→ What you should do:
Going line by line through the entries below, count those that contain "agent". Give the number by itself.

→ Task inputs:
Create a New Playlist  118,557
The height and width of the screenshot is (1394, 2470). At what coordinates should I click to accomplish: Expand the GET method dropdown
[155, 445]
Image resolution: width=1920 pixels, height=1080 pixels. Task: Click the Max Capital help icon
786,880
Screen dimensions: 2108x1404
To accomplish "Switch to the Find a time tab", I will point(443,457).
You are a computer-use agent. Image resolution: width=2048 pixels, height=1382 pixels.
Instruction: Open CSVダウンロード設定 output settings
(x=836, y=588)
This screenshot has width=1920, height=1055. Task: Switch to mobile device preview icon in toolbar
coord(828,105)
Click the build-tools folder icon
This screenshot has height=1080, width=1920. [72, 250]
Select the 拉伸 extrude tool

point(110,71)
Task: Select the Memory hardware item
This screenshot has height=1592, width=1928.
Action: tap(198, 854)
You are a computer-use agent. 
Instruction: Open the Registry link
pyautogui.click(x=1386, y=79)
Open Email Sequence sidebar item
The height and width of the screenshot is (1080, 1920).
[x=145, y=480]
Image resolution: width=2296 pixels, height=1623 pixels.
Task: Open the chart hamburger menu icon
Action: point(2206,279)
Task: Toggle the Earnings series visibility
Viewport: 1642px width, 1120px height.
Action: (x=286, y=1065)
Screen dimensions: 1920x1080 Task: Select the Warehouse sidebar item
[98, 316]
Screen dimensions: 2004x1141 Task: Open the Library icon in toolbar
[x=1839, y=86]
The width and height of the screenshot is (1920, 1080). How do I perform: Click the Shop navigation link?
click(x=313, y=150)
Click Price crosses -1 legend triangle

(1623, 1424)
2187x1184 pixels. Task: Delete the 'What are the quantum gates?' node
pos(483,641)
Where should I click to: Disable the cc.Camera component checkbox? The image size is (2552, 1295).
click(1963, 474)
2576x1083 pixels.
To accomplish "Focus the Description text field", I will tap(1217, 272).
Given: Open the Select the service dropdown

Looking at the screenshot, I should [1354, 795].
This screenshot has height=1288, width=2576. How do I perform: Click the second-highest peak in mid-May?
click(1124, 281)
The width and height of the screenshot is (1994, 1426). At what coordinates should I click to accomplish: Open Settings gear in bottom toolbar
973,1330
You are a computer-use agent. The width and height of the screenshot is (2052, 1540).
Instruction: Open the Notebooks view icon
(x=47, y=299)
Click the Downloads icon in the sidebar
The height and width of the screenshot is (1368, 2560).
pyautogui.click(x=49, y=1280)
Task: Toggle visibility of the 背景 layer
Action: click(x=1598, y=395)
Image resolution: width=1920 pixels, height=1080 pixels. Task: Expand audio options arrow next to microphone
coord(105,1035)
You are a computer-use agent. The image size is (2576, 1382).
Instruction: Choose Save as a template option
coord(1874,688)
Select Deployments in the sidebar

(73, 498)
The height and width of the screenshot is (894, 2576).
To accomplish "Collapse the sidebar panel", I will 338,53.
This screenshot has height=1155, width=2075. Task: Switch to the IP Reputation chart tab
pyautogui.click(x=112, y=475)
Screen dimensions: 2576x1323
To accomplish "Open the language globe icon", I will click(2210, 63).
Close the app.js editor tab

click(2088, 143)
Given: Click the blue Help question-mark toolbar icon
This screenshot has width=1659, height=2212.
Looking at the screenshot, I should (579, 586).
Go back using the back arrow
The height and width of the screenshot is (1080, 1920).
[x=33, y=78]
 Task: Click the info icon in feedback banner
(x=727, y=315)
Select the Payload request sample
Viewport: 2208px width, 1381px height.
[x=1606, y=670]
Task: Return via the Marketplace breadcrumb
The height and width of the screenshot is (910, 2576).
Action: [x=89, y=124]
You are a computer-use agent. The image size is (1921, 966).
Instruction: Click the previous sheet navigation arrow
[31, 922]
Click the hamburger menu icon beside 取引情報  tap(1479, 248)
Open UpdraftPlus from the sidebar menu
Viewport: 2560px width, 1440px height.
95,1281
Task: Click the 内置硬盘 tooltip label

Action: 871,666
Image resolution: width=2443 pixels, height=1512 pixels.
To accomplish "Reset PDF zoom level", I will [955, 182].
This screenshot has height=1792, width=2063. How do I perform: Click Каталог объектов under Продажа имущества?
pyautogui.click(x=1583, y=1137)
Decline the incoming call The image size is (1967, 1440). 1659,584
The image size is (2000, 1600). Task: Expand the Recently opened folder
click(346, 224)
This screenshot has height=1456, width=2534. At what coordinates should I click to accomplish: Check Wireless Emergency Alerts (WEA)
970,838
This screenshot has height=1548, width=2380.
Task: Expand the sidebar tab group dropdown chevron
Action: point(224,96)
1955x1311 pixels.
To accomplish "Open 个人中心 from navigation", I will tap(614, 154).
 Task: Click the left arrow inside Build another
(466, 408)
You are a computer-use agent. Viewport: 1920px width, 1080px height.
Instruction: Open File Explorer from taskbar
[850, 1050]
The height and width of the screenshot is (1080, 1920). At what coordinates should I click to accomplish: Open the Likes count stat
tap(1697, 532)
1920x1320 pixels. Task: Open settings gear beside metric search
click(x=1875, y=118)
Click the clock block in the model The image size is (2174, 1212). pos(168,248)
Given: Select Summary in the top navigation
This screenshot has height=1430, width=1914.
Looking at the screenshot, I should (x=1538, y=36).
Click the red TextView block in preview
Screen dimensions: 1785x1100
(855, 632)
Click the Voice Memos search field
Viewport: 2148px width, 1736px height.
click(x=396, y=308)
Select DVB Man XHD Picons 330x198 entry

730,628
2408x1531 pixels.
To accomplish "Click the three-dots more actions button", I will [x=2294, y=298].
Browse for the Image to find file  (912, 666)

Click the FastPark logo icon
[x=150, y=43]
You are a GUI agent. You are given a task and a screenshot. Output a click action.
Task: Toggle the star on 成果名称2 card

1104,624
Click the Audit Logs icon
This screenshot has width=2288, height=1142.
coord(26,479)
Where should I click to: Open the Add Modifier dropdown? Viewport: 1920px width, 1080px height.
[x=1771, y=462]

→ Task solution:
7